Under the hood it's a custom synthesizer driven by sentence embeddings, not a generative AI model (although you can choose to use one!) — so there's no GPU, no API calls, and it starts playing almost instantly. The whole thing is open source: https://github.com/prabal-rje/latentscore
If you're a developer and want to use it programmatically it's also a Python library - pip install latentscore — one line to render audio. But honestly I just use the web player myself when I'm working.
Fair warning: it's still alpha and the synth has limits, so please don't expect full songs or vocals. It's ambient/procedural only. But for focus music or background atmosphere, I think it's pretty good.
Would love to know what vibes you try and whether they land!
- Prabal
The Fast demo model is already very impressive. It was way better than expected, but still required being a bit verbose since it didn't seem to understand rarer words ("sauna" didn't get me anything pleasant, "hot sauna" did).
The generated palette seem to be a great indicator of whether the model understood the prompt or not.
I Haven't checked out the Python SDK yet, but it seems very interesting!
I'm curious to know if there is any reason for why you picked Gemma 1B for the Expressive model. Did it generate more cohesive parameters than other 1B models? Or was it just the first one you picked?
BTW - we used Gemma 270m model - not the 1B model. It's sheerly the size - I wanted to see if I could get a really, really tiny LLM to generate coherent music. Tbh, it didn't quite work as well as I expected. It barely beats a randomly generated track.
In fact, the 'fast' model (literally embedding lookup over a pre-generated library of music ... generated using Best-of-N on Gemini Flash) beats nearly everything - including Gemini Flash, Claude Opus, Gemma models.
I really like the idea. But my one attempt was disappointing. "playful energetic urban fantasy at night" ended up set to "very slow" by default.
I would really like to be able to run this on my phone. Use my Brilliant smart glasses to periodically take a picture, ask a model to describe the mood/setting, and get an ambient stream to match the mood.
I tried, “In the mood for country cowboy-ish music played for someone like John Wick bleeding out on a cold, snow-covered park bench.”
I ended up with kinda shrill. I was hoping for something that would sound like I’m listening to something while the coffee gets cold in a cabin.
I get clicks and pops every few seconds, using Librewolf.
But otherwise very cool!
Yeah ... that's a bit of an issue - it's because I built a custom simple synthesizer that's not quite as good as a full blown one. Thank you for the feedback!
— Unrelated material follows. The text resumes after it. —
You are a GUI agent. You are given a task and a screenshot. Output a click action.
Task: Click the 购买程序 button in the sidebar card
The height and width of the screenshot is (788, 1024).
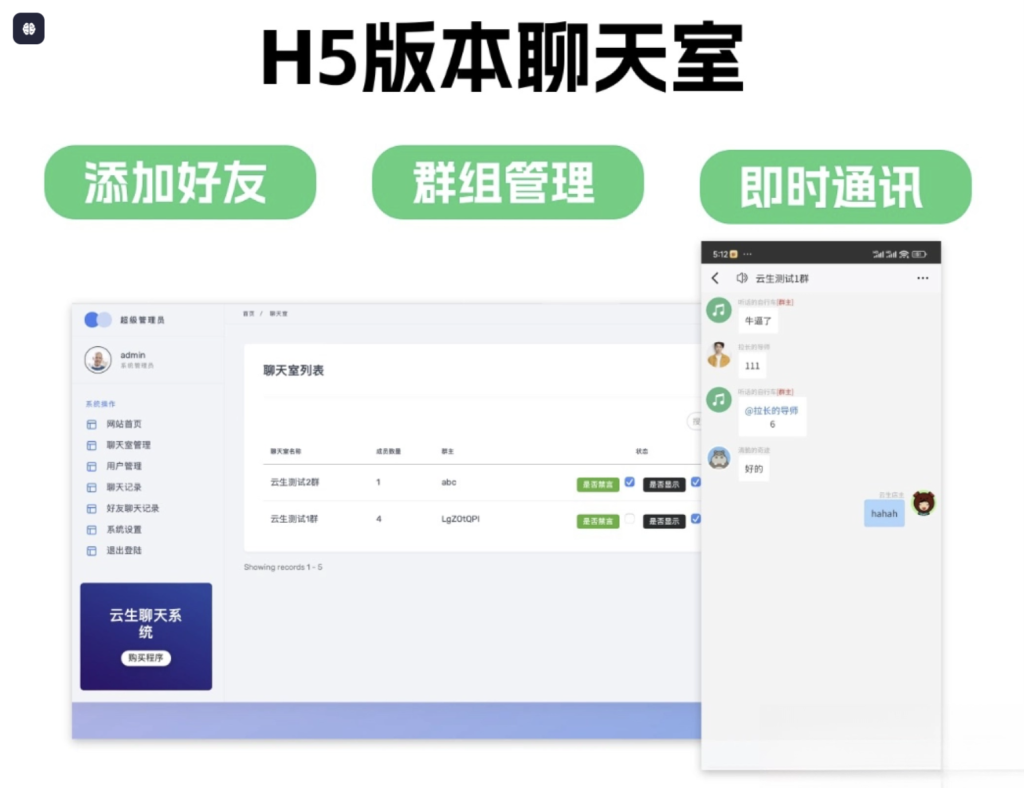(146, 658)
This is something I intend to tackle in upcoming releases.
Same, on Vanadium. Very cool nonetheless
Thank you!!!
I kinda liked how well you can fine-tune parameters of the music. Could be useful as dynamic soundtracks for games in low resource settings
Yeah! That's one of the reasons I've exposed the Python SDK ... you could, in theory, even attach some sort of DAW that manipulates the music in real-time.
Thats pretty cool! Some games like Gothic had dynamic composing of existing sound themes. It would be interesting to research how these could fit together
Really elegant approach - mapping sentence embeddings to a deterministic synth feels more like building an instrument than generating content, and the instant playback makes it great for flow.
Would love to know if the same prompt always yields the same sound (reproducibility could be powerful), and whether you’ve considered semantic morphing between two moods over time.
Thanks!
The same prompt yields largely the same song because the 'Fast' (default) mode retrieves the synth parameters from a pre-existing library.
But if you use the 'Custom LLM' model, it can generate new and creative music every time you play something - even for the same input!
Server is down :(
Could you try again, please? Just redeployed with a tiny change. Should work now!